築30年以上のマンションにお住まいの方や、将来の大規模修繕工事に備えたい方は、ぜひ参考にしてください。
30年を超えるマンションに必要な修繕工事は?
30年を超えるマンションでは、経年劣化により様々な部分に修繕が必要になります。
結論から申し上げますと、主な修繕箇所は以下の通りです。
- 外壁や屋上防水層の修繕
- 給排水管や電気設備の更新
- エレベーターの設備更新
- 共用部のリニューアルと改善
外壁・屋根の補修とメンテナンス
外壁は雨風や紫外線にさらされているため、経年劣化によってひび割れや塗装の剥がれなどが発生します。大規模修繕では、外壁の補修や塗装の塗り替えを行います。屋根も劣化によって雨漏りが発生することがあるため、点検と補修が必要です。
給排水管や電気設備の更新
給排水設備、電気設備は経年劣化によって水漏れや詰まりが発生しやすくなったり、電気設備は機器が故障する要因が高まったりします。大規模修繕では、給排水設備、電気設備の更新を行います。更新の際には、配管の交換や水栓の交換、電気設備の更新が必要です。
エレベーターの改修と更新作業
エレベーターは、経年劣化によって故障が発生することがあります。大規模修繕では、エレベーターの改修や更新を行います。改修の際には、制御盤の交換や駆動機の交換が必要です。
共用部のリニューアルと改善
共用部は、経年劣化によって汚れや傷などが発生します。大規模修繕では、共用部のリニューアルを行います。リニューアルの際には、床材の交換や照明の交換が必要です。

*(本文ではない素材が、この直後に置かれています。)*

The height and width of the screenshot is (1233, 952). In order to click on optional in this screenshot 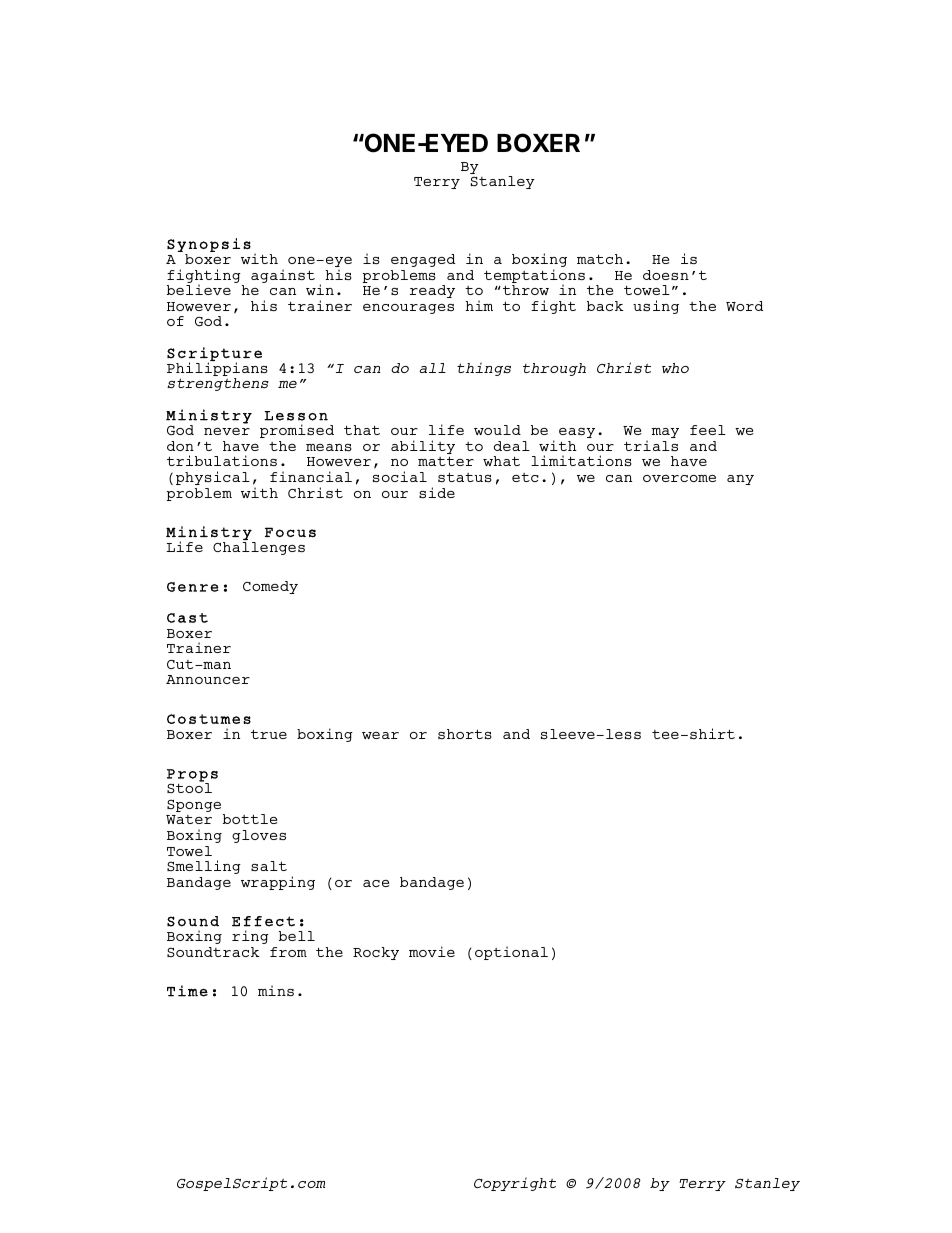, I will do `click(511, 953)`.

国土交通省によれば、マンションの主要構造部分の耐用年数は60年程度とされています。
一方で、給排水管や電気設備などの設備の耐用年数は20年から30年程度と短くなっています。
したがって、経年30年を超えるマンションでは、設備面での修繕が不可欠になるのです。

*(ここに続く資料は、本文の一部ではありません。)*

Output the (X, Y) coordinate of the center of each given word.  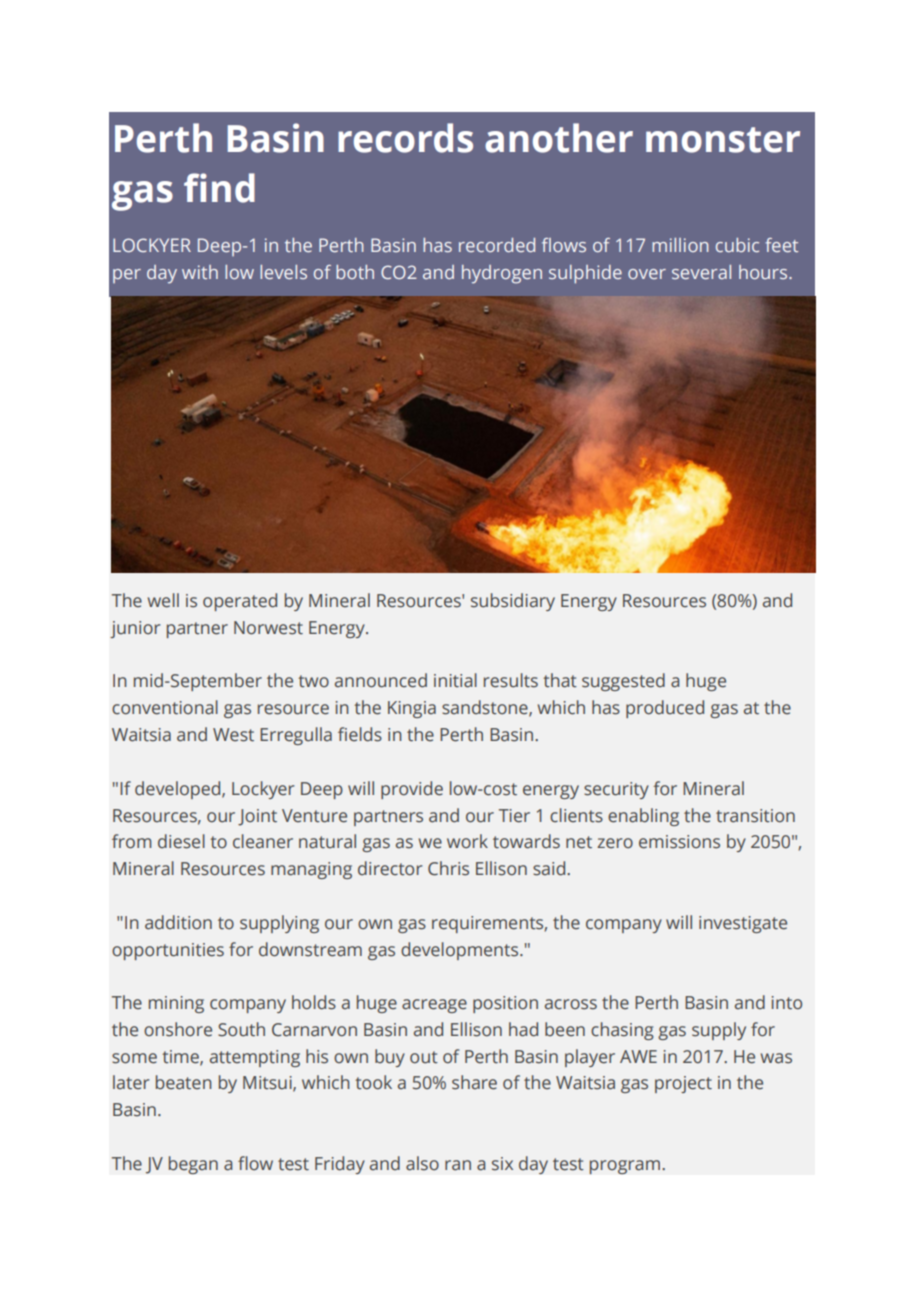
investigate (743, 924)
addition (178, 922)
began (193, 1165)
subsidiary (513, 602)
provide (412, 790)
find (219, 188)
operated (240, 602)
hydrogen (502, 274)
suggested (623, 682)
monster (723, 140)
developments (461, 951)
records (405, 138)
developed (179, 790)
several (701, 272)
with (200, 272)
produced (665, 709)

実例としては、2016年に行われた住宅・土地統計調査によると、築30年を超えるマンション戸数は全体の約21%に上っています。
このように、マンションの老朽化は大きな社会問題となっており、適切な修繕が求められています。
30年後の大規模修繕でかかる費用
マンションの大規模修繕工事は、30年を超えると必要になってくる大規模な工事です。この工事には多額の費用がかかるため、事前に費用を把握しておくことが重要です。

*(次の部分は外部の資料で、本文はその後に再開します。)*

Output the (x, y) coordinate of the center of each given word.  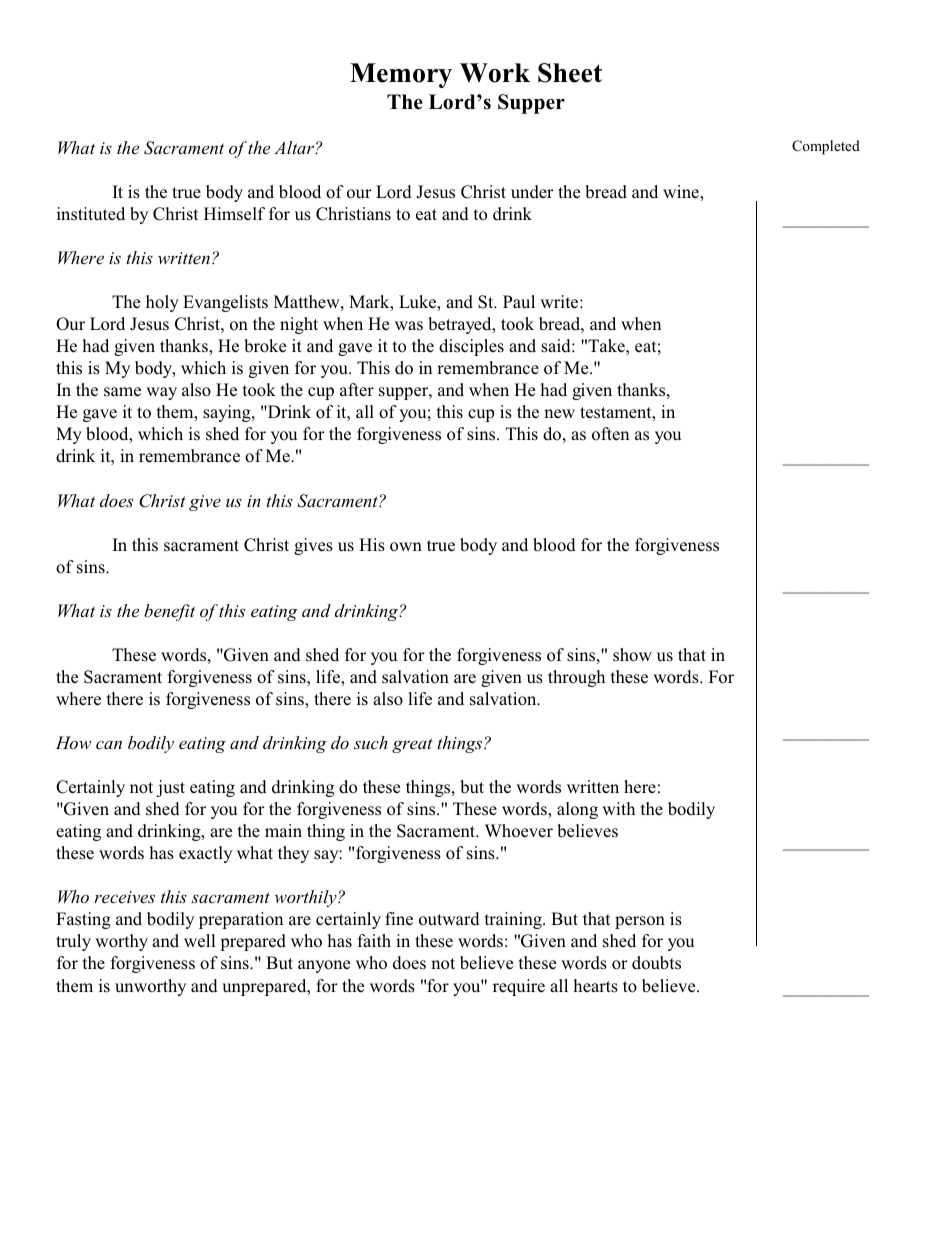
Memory (401, 75)
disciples (471, 347)
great (412, 745)
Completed (826, 147)
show (632, 655)
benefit (169, 612)
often (610, 434)
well (200, 941)
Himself (234, 213)
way (161, 393)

一般的に、大規模修繕工事の費用は、1戸あたり500万円~1,000万円程度かかると言われています。ただし、これはあくまでも目安であり、実際の費用は建物の規模や築年数、劣化状況などによって異なります。
そのほか以下の要因により修繕費用は大きく変動します。
- マンションの規模や構造
- 修繕箇所や工事内容
- 使用する資材の種類
- 所在地の工事単価
大規模修繕費用の負担は、マンションの管理規約によって異なります。一般的には、各戸が平等に負担するケースが多いですが、専有面積に応じて負担するケースや、所有権の割合に応じて負担するケースもあります。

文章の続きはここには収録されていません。